I think the soften/harden stuff is used more for low Poly work.
Be warned if you smooth, and then delete the history, there is no going back to the base mesh.
RedWarp
07-05-2002, 08:32 PM
I tried increasing the smooth factor, and it just made more, smaller polygons.
The thing is, there are no shaders or textures on the polygons at all - I'm just going by what looks like it works. When I soften the normals, it looks like it's smoother. I was just hoping that it would be an alternate method to the Poly->Smooth.
As for not being able to compare the two methods, that's ok. I'm new to this program, and I'm still learning. I didn't know that they had nothing to do with each other.
why do you want an alternate method? if you want a highpoly object for animations or stills smooth works very well. and as underdog allready said an alternade is suddivisions
RedWarp
07-05-2002, 09:33 PM
why do you want an alternate method?
I was just wondering.
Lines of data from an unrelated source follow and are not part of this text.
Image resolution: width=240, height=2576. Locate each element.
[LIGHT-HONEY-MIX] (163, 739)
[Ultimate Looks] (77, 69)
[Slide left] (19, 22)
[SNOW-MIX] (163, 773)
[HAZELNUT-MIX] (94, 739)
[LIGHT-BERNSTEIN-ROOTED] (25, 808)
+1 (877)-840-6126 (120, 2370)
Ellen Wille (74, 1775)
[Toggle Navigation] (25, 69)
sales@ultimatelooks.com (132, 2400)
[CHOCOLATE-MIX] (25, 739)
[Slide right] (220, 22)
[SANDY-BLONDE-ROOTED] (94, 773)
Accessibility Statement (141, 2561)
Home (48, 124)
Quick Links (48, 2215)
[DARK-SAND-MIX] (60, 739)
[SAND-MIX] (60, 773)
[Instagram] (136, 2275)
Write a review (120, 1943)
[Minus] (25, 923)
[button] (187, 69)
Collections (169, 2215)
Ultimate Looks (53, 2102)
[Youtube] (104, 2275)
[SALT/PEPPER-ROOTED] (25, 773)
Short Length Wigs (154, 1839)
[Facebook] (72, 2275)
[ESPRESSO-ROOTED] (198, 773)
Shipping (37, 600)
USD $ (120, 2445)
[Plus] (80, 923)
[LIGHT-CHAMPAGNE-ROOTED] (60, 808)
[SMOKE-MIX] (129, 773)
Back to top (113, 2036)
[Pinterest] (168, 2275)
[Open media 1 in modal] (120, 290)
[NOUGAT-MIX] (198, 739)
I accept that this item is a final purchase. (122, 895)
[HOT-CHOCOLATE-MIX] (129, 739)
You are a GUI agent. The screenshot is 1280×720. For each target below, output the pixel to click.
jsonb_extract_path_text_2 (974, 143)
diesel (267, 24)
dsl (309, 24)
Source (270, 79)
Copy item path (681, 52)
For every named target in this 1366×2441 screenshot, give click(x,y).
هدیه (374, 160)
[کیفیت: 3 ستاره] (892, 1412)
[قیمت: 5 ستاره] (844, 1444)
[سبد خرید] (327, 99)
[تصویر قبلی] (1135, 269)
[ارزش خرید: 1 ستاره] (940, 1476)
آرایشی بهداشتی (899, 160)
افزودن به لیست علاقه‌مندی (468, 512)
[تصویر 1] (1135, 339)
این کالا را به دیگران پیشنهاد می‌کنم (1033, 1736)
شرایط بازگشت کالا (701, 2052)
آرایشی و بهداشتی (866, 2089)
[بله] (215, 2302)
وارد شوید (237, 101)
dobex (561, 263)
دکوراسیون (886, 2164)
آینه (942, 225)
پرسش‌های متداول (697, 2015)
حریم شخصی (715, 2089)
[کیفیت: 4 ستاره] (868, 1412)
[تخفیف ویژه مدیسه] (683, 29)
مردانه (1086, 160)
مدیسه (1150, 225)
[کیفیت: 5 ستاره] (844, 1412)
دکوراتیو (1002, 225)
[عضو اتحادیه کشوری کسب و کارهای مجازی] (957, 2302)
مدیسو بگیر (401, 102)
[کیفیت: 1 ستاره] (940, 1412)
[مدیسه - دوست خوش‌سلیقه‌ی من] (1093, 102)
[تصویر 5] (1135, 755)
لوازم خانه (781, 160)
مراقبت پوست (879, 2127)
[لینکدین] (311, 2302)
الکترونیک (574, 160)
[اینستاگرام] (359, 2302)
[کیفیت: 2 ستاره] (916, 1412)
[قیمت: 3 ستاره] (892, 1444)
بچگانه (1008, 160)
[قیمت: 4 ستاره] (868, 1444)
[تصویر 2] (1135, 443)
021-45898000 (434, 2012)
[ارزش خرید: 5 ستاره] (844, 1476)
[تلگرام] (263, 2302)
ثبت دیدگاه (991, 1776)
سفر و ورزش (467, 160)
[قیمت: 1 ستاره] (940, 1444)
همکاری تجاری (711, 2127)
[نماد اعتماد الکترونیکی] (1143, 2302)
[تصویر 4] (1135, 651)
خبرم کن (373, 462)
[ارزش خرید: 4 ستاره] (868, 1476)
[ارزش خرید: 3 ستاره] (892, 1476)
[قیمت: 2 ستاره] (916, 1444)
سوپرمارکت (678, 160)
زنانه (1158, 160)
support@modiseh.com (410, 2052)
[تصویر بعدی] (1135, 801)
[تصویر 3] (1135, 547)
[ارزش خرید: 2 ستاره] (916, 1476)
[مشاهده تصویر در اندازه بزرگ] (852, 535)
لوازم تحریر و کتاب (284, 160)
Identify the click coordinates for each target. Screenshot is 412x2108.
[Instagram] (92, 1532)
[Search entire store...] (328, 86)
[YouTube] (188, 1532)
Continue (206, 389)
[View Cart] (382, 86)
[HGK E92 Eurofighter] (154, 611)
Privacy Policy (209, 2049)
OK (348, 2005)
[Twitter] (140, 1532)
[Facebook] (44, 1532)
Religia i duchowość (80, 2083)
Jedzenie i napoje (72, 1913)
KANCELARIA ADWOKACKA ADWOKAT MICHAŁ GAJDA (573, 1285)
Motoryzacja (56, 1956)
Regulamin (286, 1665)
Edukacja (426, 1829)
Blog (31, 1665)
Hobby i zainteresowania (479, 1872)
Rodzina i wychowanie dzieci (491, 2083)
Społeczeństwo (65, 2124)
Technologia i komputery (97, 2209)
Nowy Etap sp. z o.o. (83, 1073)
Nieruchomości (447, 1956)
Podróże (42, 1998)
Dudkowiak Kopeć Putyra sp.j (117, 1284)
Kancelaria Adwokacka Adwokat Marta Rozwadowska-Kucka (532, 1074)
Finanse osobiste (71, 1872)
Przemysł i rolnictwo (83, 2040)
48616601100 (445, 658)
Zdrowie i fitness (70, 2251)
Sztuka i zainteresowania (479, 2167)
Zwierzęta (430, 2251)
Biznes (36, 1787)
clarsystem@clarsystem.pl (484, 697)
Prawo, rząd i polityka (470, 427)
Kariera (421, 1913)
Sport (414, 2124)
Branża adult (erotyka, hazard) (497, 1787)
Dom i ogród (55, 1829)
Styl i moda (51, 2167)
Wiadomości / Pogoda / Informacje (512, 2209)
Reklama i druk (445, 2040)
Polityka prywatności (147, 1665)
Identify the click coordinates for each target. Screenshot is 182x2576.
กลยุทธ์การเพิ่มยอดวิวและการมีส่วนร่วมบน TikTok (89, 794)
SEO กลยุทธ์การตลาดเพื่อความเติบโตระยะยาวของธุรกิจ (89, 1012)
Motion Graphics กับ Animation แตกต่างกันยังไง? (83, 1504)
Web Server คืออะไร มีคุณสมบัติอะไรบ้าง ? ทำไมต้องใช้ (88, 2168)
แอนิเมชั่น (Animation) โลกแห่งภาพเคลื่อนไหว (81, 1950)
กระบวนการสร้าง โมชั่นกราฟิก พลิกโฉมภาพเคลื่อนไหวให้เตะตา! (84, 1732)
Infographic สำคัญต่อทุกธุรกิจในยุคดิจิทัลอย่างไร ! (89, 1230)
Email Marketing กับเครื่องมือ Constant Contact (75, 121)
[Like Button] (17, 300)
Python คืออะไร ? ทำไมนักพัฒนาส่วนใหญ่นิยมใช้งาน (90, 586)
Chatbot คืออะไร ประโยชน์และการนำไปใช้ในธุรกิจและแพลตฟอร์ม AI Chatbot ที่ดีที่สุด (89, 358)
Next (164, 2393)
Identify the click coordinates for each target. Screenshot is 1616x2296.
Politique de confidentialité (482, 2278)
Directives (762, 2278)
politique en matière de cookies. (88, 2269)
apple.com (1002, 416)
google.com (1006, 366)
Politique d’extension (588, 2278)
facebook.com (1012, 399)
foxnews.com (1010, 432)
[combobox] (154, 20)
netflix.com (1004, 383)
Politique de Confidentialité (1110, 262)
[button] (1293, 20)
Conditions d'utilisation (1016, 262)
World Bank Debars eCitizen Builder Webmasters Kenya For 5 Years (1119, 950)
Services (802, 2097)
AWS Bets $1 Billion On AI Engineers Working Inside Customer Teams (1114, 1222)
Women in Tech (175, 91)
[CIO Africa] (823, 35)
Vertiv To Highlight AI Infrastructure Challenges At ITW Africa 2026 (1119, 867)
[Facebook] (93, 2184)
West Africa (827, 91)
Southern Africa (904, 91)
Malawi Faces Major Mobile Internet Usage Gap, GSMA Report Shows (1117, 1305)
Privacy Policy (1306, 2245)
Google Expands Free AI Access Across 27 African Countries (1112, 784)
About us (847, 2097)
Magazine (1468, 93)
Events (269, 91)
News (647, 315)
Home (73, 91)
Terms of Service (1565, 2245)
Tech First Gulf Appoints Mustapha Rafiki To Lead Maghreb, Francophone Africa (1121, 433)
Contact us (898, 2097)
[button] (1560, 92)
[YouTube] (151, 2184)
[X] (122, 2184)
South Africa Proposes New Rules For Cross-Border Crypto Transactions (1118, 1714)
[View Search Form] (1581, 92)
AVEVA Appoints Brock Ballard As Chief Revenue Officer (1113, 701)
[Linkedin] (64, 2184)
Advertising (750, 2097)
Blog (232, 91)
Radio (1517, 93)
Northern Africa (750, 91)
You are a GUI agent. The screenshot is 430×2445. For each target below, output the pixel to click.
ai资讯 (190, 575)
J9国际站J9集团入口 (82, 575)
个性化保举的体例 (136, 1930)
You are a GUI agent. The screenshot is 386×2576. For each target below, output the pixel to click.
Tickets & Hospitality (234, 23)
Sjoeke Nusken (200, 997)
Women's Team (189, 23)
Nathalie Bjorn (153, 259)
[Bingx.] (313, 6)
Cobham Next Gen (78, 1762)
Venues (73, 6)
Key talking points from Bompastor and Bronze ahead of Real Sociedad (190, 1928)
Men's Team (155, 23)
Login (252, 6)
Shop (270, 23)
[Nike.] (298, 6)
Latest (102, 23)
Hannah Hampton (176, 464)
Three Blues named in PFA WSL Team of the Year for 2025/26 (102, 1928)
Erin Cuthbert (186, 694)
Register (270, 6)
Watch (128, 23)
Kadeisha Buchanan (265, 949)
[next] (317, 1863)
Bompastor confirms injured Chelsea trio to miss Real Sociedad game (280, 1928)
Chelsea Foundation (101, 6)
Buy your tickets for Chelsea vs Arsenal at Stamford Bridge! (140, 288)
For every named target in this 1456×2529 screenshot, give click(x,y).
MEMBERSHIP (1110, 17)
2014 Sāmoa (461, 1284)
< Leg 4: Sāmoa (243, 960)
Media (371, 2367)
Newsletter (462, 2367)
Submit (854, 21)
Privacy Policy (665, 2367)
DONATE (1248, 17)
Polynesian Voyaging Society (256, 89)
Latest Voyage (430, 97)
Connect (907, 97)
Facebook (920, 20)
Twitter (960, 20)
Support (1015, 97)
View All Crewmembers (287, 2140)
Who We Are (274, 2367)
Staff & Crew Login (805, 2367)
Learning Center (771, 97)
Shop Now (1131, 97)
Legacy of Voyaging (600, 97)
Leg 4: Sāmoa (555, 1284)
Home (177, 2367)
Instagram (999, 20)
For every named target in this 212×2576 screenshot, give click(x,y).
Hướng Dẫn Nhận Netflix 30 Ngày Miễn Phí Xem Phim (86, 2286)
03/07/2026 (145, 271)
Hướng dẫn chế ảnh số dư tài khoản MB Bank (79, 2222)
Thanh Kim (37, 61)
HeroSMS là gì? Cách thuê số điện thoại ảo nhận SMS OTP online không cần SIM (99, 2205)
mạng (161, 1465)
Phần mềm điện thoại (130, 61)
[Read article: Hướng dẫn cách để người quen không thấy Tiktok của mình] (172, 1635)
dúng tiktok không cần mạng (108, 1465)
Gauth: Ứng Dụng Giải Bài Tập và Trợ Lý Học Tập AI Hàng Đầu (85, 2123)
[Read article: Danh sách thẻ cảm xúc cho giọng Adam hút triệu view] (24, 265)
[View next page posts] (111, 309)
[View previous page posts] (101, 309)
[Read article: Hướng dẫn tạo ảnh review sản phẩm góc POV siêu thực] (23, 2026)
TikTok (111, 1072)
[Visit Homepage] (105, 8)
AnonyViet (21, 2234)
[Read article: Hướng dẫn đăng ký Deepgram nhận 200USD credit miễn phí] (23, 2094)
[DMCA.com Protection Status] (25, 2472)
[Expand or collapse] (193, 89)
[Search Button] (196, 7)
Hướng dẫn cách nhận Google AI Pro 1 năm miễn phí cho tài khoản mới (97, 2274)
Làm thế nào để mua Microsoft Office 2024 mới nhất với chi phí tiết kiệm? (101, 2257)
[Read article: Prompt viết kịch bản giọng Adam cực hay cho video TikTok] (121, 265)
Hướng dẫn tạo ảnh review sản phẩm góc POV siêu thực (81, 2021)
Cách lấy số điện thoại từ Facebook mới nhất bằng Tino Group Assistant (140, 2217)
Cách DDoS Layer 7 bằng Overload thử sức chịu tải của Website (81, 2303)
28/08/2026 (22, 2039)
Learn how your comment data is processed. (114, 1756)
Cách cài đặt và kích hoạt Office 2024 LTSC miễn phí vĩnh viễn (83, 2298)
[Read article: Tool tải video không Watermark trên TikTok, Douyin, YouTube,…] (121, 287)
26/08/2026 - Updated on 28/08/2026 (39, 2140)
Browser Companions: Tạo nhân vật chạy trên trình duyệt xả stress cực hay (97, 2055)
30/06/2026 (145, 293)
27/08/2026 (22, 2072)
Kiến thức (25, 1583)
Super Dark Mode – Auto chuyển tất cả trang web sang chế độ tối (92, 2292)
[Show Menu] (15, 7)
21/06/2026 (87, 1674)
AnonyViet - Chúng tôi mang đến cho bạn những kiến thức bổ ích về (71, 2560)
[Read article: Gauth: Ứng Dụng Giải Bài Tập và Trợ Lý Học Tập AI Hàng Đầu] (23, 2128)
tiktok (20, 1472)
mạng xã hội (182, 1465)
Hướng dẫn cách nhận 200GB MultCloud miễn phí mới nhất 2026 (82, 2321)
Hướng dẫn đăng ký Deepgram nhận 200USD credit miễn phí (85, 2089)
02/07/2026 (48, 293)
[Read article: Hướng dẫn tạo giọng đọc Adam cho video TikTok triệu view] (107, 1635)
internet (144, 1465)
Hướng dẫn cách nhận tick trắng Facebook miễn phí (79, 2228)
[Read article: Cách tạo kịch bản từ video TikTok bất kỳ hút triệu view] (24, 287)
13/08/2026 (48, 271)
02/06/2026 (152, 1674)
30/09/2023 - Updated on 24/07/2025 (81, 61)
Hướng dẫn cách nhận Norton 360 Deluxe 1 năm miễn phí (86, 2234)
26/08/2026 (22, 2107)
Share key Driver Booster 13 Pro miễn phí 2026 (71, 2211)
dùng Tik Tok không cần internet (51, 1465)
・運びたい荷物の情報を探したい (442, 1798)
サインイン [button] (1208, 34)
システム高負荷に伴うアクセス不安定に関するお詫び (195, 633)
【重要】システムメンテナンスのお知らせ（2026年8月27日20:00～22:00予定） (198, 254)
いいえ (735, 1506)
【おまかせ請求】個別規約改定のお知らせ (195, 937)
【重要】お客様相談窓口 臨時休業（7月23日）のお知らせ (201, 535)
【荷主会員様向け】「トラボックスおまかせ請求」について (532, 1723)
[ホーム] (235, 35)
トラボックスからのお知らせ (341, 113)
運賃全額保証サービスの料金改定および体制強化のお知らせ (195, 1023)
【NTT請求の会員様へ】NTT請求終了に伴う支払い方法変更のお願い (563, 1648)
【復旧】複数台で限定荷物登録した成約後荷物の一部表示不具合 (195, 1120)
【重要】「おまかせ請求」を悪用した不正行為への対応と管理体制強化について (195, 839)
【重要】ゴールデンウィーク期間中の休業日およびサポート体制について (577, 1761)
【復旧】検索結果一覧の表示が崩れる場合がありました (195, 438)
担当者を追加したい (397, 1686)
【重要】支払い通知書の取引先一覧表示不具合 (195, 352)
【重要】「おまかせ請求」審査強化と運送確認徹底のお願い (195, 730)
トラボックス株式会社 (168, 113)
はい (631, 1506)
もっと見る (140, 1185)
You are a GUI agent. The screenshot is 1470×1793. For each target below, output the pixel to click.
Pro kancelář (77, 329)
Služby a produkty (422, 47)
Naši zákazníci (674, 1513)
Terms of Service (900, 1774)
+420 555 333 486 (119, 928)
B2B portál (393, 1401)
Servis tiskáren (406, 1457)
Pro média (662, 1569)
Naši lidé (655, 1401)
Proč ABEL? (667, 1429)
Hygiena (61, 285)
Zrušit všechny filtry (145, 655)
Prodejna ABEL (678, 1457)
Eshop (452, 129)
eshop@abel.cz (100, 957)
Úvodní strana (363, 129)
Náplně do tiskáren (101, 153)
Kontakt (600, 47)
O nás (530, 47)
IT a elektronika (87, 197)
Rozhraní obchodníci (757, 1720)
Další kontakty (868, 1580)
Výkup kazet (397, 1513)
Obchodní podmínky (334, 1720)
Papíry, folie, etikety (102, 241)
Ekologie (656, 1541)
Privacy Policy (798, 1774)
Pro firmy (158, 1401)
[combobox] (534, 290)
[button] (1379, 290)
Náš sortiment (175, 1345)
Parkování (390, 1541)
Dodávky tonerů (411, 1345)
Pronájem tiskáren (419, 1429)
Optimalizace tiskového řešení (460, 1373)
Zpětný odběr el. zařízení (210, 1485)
Trying to save a little wear on the processor. :)
Well the normals don't affect the shader itself, but the surface... I mean... well yeah, you DO have a shader on the surface, you always do, otherwise you'd have only wireframe to look at, so the shader is affected, as the shader calculates how the mesh looks like, with the aditional information of the normals to know how to scatter light.
So, smoothing out with normals should in most cases (Except if it's VERY lowpoly, like a human face made of >15 polygons, or such) make perfectly smooth surface (Oh and unless the faces have big differences in facing, like almost 90° turns between two faces, and etc.) but the silhouette isn't smooth, it'll never be, as the normals are just faking smoothness trough the shader, but if you see the hard edge where only 2-3 polys used, you're going to clearly see the 2-3 polys, as the normals don't move or change anything.
Smoothing out by making new polygons is better if you aren't making stuff that needs to be rendered realtime, as you can make smooth models even if you have the edges look "hard", by just making ALOT of polygons, ofcourse you don't need to, as the smooth option actually smoothens out the normals autom. for you. BUT when it creates new polygons, the silhouete will be smooth also, as the 2-3 polys making the hard edge you can see in the render, has turned to 20-30, or possibly 200-300 polygons, making it nicely curve, rather than look boxy.
Heck I'm sleepy again (I wonder why I always read trough these in the middle of the night :)), so you won't propably understand half of that gibberish, but I hope I somewhat explained how those two work.
Sibben
07-06-2002, 12:36 AM
If you just want to make the model more round without changing the topology (i.e. more polys) you could try either the Average Vertices command or Sculpt Polygons (Smooth option). Bear in mind that it looses volume though...
The optimal approach is of course to add some edges here and there and move the vertices. Like a Smooth but only where you need it. Or Smooth and then reduce the mesh either manually or automatically...
RedWarp
07-06-2002, 01:18 AM
Big thanks wT, that's what I was looking for.
Sibben, yeah, I've done a lot with splitting the polys and moving them around. It's actually fairly complex right now... Just need that final polishing.